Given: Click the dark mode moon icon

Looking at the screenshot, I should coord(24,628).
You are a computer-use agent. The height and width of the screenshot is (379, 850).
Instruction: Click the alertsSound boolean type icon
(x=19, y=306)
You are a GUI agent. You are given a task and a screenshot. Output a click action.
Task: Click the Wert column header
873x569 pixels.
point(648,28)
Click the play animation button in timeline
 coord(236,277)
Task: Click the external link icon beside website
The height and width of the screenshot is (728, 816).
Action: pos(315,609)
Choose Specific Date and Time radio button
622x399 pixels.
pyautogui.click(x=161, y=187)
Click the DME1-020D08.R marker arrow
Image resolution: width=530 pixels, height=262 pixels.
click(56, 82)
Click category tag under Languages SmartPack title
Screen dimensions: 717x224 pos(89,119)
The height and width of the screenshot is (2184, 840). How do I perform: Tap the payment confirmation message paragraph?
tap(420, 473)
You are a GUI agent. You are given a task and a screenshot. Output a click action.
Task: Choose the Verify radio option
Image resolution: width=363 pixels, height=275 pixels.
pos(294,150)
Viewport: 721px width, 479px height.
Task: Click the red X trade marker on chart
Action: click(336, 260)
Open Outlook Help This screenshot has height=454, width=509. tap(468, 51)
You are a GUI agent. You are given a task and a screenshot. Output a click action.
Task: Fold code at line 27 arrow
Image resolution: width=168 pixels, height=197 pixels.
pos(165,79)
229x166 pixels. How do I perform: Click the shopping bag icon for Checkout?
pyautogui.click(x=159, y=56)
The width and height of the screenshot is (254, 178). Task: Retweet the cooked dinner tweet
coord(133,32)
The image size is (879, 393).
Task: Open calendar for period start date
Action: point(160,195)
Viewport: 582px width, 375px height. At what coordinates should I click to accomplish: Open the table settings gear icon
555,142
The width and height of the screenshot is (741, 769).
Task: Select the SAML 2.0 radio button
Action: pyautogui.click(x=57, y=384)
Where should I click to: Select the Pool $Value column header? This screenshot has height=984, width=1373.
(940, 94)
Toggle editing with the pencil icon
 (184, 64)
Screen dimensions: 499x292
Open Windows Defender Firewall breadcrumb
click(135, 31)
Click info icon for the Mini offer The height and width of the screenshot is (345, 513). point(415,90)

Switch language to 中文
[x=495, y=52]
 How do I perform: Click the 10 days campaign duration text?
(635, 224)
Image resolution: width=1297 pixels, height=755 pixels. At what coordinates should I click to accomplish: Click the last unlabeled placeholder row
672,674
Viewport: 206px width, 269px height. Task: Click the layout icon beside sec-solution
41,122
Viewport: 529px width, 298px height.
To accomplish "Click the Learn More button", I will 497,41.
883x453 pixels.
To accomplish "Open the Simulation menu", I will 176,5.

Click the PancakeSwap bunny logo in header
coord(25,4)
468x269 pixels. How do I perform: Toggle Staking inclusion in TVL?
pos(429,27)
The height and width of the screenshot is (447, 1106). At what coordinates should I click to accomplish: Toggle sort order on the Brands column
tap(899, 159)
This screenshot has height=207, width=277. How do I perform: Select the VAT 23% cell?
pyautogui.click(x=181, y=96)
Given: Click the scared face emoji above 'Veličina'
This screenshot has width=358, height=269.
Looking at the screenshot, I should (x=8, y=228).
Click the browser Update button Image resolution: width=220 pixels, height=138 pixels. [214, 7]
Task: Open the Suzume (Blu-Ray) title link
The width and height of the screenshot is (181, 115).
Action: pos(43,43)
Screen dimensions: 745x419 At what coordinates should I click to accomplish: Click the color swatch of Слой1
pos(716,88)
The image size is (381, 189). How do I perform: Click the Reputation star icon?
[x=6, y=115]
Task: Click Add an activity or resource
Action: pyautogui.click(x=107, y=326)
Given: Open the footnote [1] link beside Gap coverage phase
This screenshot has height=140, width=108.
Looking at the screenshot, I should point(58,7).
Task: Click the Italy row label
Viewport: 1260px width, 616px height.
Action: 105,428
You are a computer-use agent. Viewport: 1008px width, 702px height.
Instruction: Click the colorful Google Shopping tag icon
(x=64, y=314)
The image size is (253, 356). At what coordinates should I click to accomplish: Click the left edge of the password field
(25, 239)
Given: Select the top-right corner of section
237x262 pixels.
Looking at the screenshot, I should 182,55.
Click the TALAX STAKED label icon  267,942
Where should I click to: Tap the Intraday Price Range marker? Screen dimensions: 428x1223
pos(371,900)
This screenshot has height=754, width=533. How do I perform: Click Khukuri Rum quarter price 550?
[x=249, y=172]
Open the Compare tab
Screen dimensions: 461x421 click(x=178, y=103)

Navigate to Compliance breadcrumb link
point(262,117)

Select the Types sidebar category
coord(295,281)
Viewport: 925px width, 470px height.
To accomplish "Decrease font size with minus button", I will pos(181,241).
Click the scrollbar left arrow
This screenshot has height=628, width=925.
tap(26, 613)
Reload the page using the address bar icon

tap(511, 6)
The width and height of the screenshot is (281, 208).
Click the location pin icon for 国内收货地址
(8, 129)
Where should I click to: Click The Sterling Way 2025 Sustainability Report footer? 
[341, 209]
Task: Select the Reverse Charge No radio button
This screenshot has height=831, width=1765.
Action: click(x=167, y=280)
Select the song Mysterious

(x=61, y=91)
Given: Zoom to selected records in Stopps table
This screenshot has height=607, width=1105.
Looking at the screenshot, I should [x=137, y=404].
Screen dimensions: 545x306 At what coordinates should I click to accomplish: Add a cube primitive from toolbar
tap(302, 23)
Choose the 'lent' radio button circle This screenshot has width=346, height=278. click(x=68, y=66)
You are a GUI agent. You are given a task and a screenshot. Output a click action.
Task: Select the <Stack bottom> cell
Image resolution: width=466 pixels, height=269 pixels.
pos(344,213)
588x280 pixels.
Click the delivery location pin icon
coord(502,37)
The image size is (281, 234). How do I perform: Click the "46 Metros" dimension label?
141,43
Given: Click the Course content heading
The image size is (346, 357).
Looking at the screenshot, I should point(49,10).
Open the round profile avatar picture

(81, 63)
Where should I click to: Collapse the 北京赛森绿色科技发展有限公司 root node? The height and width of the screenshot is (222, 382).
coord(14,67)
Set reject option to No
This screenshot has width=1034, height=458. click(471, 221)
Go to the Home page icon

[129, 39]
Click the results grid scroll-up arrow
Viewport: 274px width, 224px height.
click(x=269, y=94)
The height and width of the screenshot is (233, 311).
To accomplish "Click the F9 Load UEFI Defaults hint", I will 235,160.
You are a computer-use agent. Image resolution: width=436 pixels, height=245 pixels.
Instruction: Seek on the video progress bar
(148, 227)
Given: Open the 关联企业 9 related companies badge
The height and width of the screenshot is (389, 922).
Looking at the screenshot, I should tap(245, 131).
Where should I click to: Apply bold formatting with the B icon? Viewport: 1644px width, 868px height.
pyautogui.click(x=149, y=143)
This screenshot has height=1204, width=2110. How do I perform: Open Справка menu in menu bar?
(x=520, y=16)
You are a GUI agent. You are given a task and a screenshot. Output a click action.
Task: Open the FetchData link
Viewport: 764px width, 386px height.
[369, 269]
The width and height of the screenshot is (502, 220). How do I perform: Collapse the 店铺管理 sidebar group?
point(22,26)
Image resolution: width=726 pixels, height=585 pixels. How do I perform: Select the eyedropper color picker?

-- Required action --
Could you output the records in full, exactly as written?

-- Result of this exercise --
Given: Click the dark mode moon icon

Looking at the screenshot, I should coord(24,628).
You are a computer-use agent. The height and width of the screenshot is (379, 850).
Instruction: Click the alertsSound boolean type icon
(x=19, y=306)
You are a GUI agent. You are given a task and a screenshot. Output a click action.
Task: Click the Wert column header
873x569 pixels.
point(648,28)
Click the play animation button in timeline
 coord(236,277)
Task: Click the external link icon beside website
The height and width of the screenshot is (728, 816).
Action: pos(315,609)
Choose Specific Date and Time radio button
622x399 pixels.
pyautogui.click(x=161, y=187)
Click the DME1-020D08.R marker arrow
Image resolution: width=530 pixels, height=262 pixels.
click(56, 82)
Click category tag under Languages SmartPack title
Screen dimensions: 717x224 pos(89,119)
The height and width of the screenshot is (2184, 840). How do I perform: Tap the payment confirmation message paragraph?
tap(420, 473)
You are a GUI agent. You are given a task and a screenshot. Output a click action.
Task: Choose the Verify radio option
Image resolution: width=363 pixels, height=275 pixels.
pos(294,150)
Viewport: 721px width, 479px height.
Task: Click the red X trade marker on chart
Action: click(336, 260)
Open Outlook Help This screenshot has height=454, width=509. tap(468, 51)
You are a GUI agent. You are given a task and a screenshot. Output a click action.
Task: Fold code at line 27 arrow
Image resolution: width=168 pixels, height=197 pixels.
pos(165,79)
229x166 pixels. How do I perform: Click the shopping bag icon for Checkout?
pyautogui.click(x=159, y=56)
The width and height of the screenshot is (254, 178). Task: Retweet the cooked dinner tweet
coord(133,32)
The image size is (879, 393).
Task: Open calendar for period start date
Action: point(160,195)
Viewport: 582px width, 375px height. At what coordinates should I click to accomplish: Open the table settings gear icon
555,142
The width and height of the screenshot is (741, 769).
Task: Select the SAML 2.0 radio button
Action: pyautogui.click(x=57, y=384)
Where should I click to: Select the Pool $Value column header? This screenshot has height=984, width=1373.
(940, 94)
Toggle editing with the pencil icon
 (184, 64)
Screen dimensions: 499x292
Open Windows Defender Firewall breadcrumb
click(135, 31)
Click info icon for the Mini offer The height and width of the screenshot is (345, 513). point(415,90)

Switch language to 中文
[x=495, y=52]
 How do I perform: Click the 10 days campaign duration text?
(635, 224)
Image resolution: width=1297 pixels, height=755 pixels. At what coordinates should I click to accomplish: Click the last unlabeled placeholder row
672,674
Viewport: 206px width, 269px height. Task: Click the layout icon beside sec-solution
41,122
Viewport: 529px width, 298px height.
To accomplish "Click the Learn More button", I will 497,41.
883x453 pixels.
To accomplish "Open the Simulation menu", I will 176,5.

Click the PancakeSwap bunny logo in header
coord(25,4)
468x269 pixels. How do I perform: Toggle Staking inclusion in TVL?
pos(429,27)
The height and width of the screenshot is (447, 1106). At what coordinates should I click to accomplish: Toggle sort order on the Brands column
tap(899, 159)
This screenshot has height=207, width=277. How do I perform: Select the VAT 23% cell?
pyautogui.click(x=181, y=96)
Given: Click the scared face emoji above 'Veličina'
This screenshot has width=358, height=269.
Looking at the screenshot, I should (x=8, y=228).
Click the browser Update button Image resolution: width=220 pixels, height=138 pixels. [214, 7]
Task: Open the Suzume (Blu-Ray) title link
The width and height of the screenshot is (181, 115).
Action: pos(43,43)
Screen dimensions: 745x419 At what coordinates should I click to accomplish: Click the color swatch of Слой1
pos(716,88)
The image size is (381, 189). How do I perform: Click the Reputation star icon?
[x=6, y=115]
Task: Click Add an activity or resource
Action: pyautogui.click(x=107, y=326)
Given: Open the footnote [1] link beside Gap coverage phase
This screenshot has height=140, width=108.
Looking at the screenshot, I should point(58,7).
Task: Click the Italy row label
Viewport: 1260px width, 616px height.
Action: 105,428
You are a computer-use agent. Viewport: 1008px width, 702px height.
Instruction: Click the colorful Google Shopping tag icon
(x=64, y=314)
The image size is (253, 356). At what coordinates should I click to accomplish: Click the left edge of the password field
(25, 239)
Given: Select the top-right corner of section
237x262 pixels.
Looking at the screenshot, I should 182,55.
Click the TALAX STAKED label icon  267,942
Where should I click to: Tap the Intraday Price Range marker? Screen dimensions: 428x1223
pos(371,900)
This screenshot has height=754, width=533. How do I perform: Click Khukuri Rum quarter price 550?
[x=249, y=172]
Open the Compare tab
Screen dimensions: 461x421 click(x=178, y=103)

Navigate to Compliance breadcrumb link
point(262,117)

Select the Types sidebar category
coord(295,281)
Viewport: 925px width, 470px height.
To accomplish "Decrease font size with minus button", I will pos(181,241).
Click the scrollbar left arrow
This screenshot has height=628, width=925.
tap(26, 613)
Reload the page using the address bar icon

tap(511, 6)
The width and height of the screenshot is (281, 208).
Click the location pin icon for 国内收货地址
(8, 129)
Where should I click to: Click The Sterling Way 2025 Sustainability Report footer? 
[341, 209]
Task: Select the Reverse Charge No radio button
This screenshot has height=831, width=1765.
Action: click(x=167, y=280)
Select the song Mysterious

(x=61, y=91)
Given: Zoom to selected records in Stopps table
This screenshot has height=607, width=1105.
Looking at the screenshot, I should [x=137, y=404].
Screen dimensions: 545x306 At what coordinates should I click to accomplish: Add a cube primitive from toolbar
tap(302, 23)
Choose the 'lent' radio button circle This screenshot has width=346, height=278. click(x=68, y=66)
You are a GUI agent. You are given a task and a screenshot. Output a click action.
Task: Select the <Stack bottom> cell
Image resolution: width=466 pixels, height=269 pixels.
pos(344,213)
588x280 pixels.
Click the delivery location pin icon
coord(502,37)
The image size is (281, 234). How do I perform: Click the "46 Metros" dimension label?
141,43
Given: Click the Course content heading
The image size is (346, 357).
Looking at the screenshot, I should point(49,10).
Open the round profile avatar picture

(81, 63)
Where should I click to: Collapse the 北京赛森绿色科技发展有限公司 root node? The height and width of the screenshot is (222, 382).
coord(14,67)
Set reject option to No
This screenshot has width=1034, height=458. click(471, 221)
Go to the Home page icon

[129, 39]
Click the results grid scroll-up arrow
Viewport: 274px width, 224px height.
click(x=269, y=94)
The height and width of the screenshot is (233, 311).
To accomplish "Click the F9 Load UEFI Defaults hint", I will 235,160.
You are a computer-use agent. Image resolution: width=436 pixels, height=245 pixels.
Instruction: Seek on the video progress bar
(148, 227)
Given: Open the 关联企业 9 related companies badge
The height and width of the screenshot is (389, 922).
Looking at the screenshot, I should tap(245, 131).
Where should I click to: Apply bold formatting with the B icon? Viewport: 1644px width, 868px height.
pyautogui.click(x=149, y=143)
This screenshot has height=1204, width=2110. How do I perform: Open Справка menu in menu bar?
(x=520, y=16)
You are a GUI agent. You are given a task and a screenshot. Output a click action.
Task: Open the FetchData link
Viewport: 764px width, 386px height.
[369, 269]
The width and height of the screenshot is (502, 220). How do I perform: Collapse the 店铺管理 sidebar group?
point(22,26)
Image resolution: width=726 pixels, height=585 pixels. How do I perform: Select the eyedropper color picker?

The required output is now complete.